Comment by foldr
2 days ago
We really don’t understand the human brain well enough to have confidence that the mechanisms that cause people to respond with “I don’t know” are at all similar to the mechanisms which cause LLMs to give such responses. And there are quite a few prima facie reasons to think that they wouldn’t be the same.
FWIW, I'm describing failure modes of a human, not mechanisms.
I also think "would" in the comment I'm replying to is closer to "could" than to "does".
Could you expand on that? What failure modes are we talking about exactly?
The mechanics don't have to be similar, only analogous, in the morphology sense.

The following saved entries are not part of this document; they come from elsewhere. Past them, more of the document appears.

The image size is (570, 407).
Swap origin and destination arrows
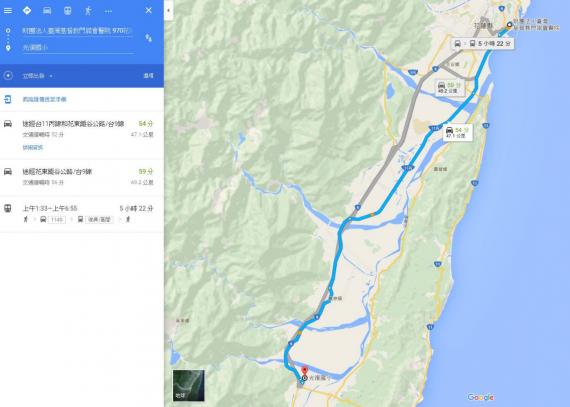pyautogui.click(x=148, y=38)
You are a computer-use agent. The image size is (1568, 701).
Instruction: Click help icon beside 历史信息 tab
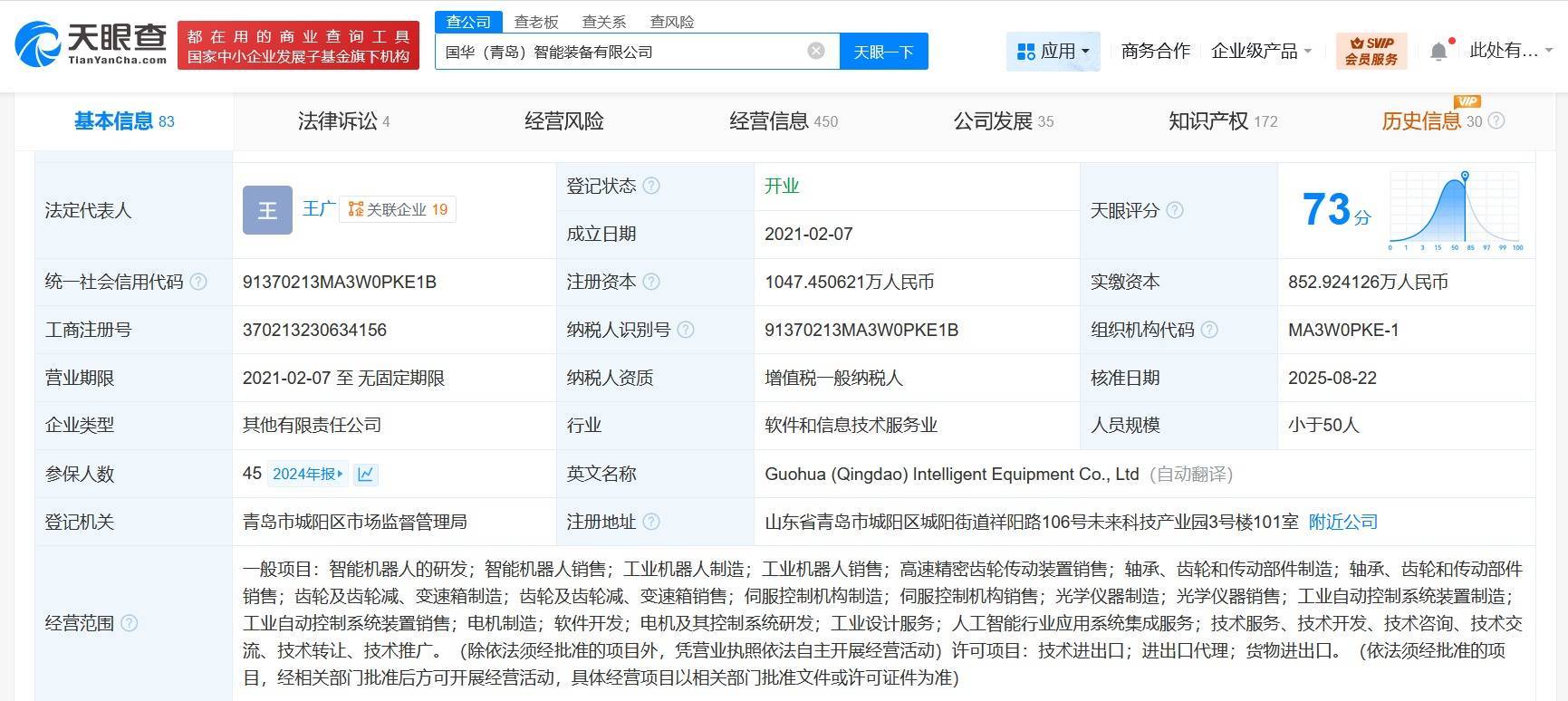coord(1496,121)
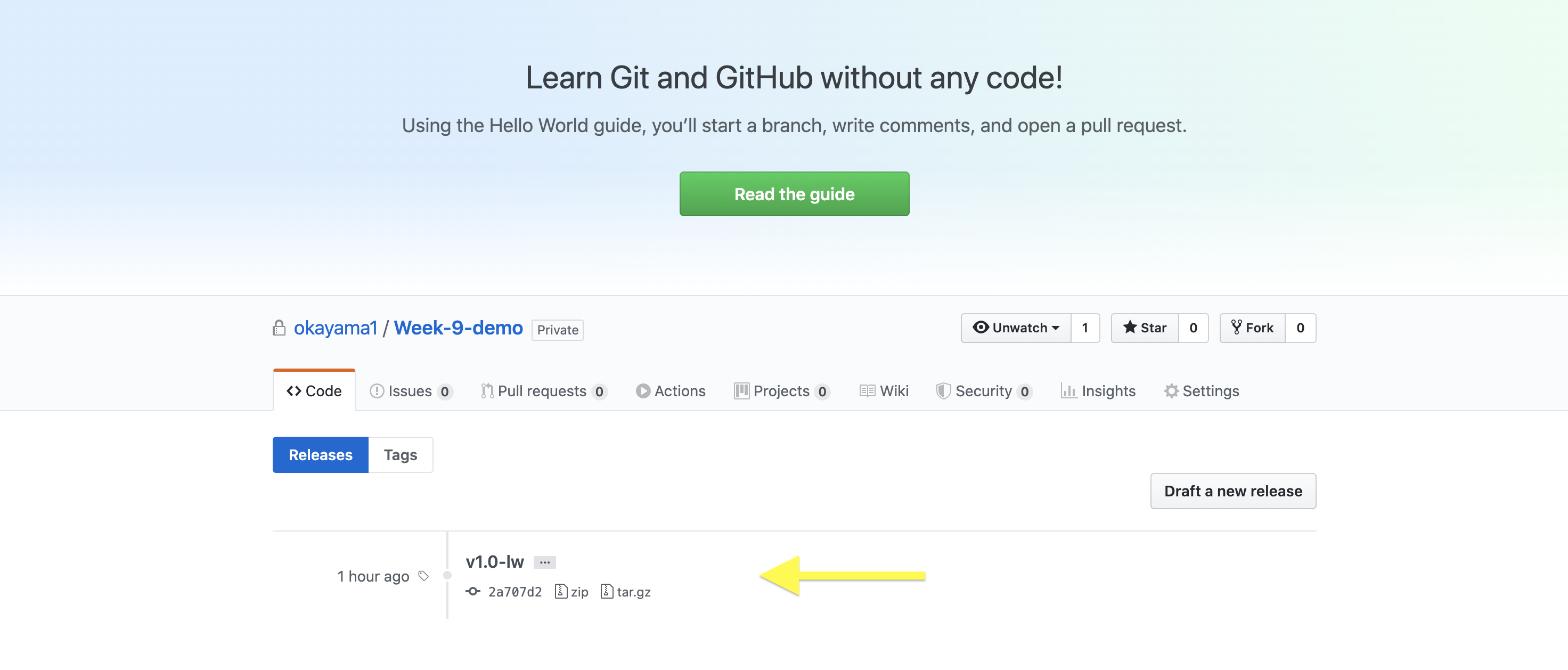The image size is (1568, 670).
Task: Download the tar.gz archive of v1.0-lw
Action: (626, 592)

'Analogous in the morphology sense' is actually a more specific concept than 'similar'. But either way, we still don't know if they're analogous, or similar, or whatever term you prefer.
Anyone who actually understands both LLMs and the human brain well enough to make confident claims that they basically work the same really ought to put in the effort to write up a paper and get a Nobel prize or two.

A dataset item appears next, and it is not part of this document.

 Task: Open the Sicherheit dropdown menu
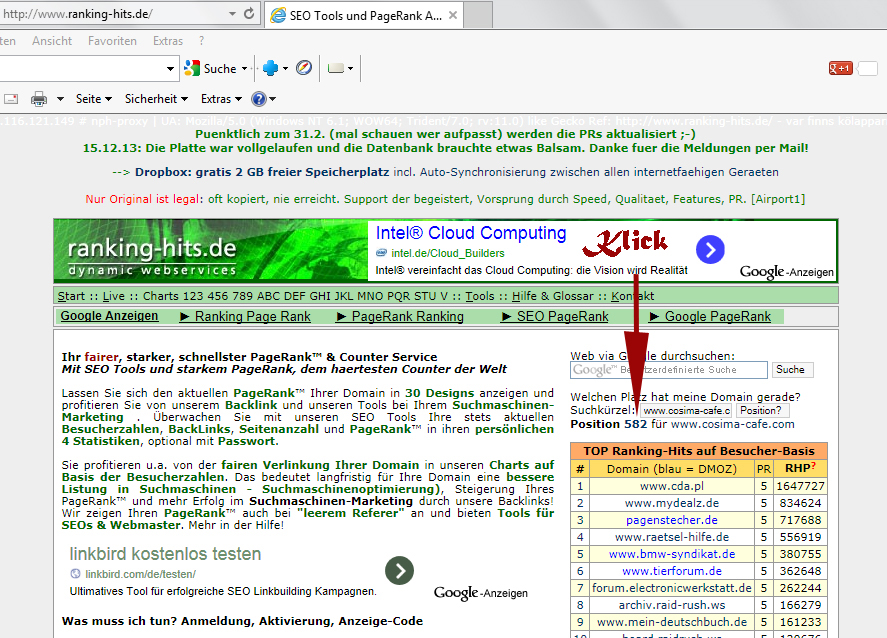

Analogous in the morphology sense means having come up with an entirely distinct solution to a common problem. Insect and bird wings have little to do with each other except that both flap to create lift. It explicitly does not imply the solutions are similar in mechanism, although that can be, and often is, a result of convergent evolution, of course.
In particular, generally speaking (not claiming that LLMs a road to AGI, which is something I doubt) it's generally not a well-defensible philosophical position that the vertebrate brain (and remember that mammalian, bird and cephalopod brains are very different) is uniquely suited to produce what we call "intelligence".
> Anyone who actually understands both LLMs and the human brain well enough to make confident claims that they basically work the same
This is a strawman and not my position.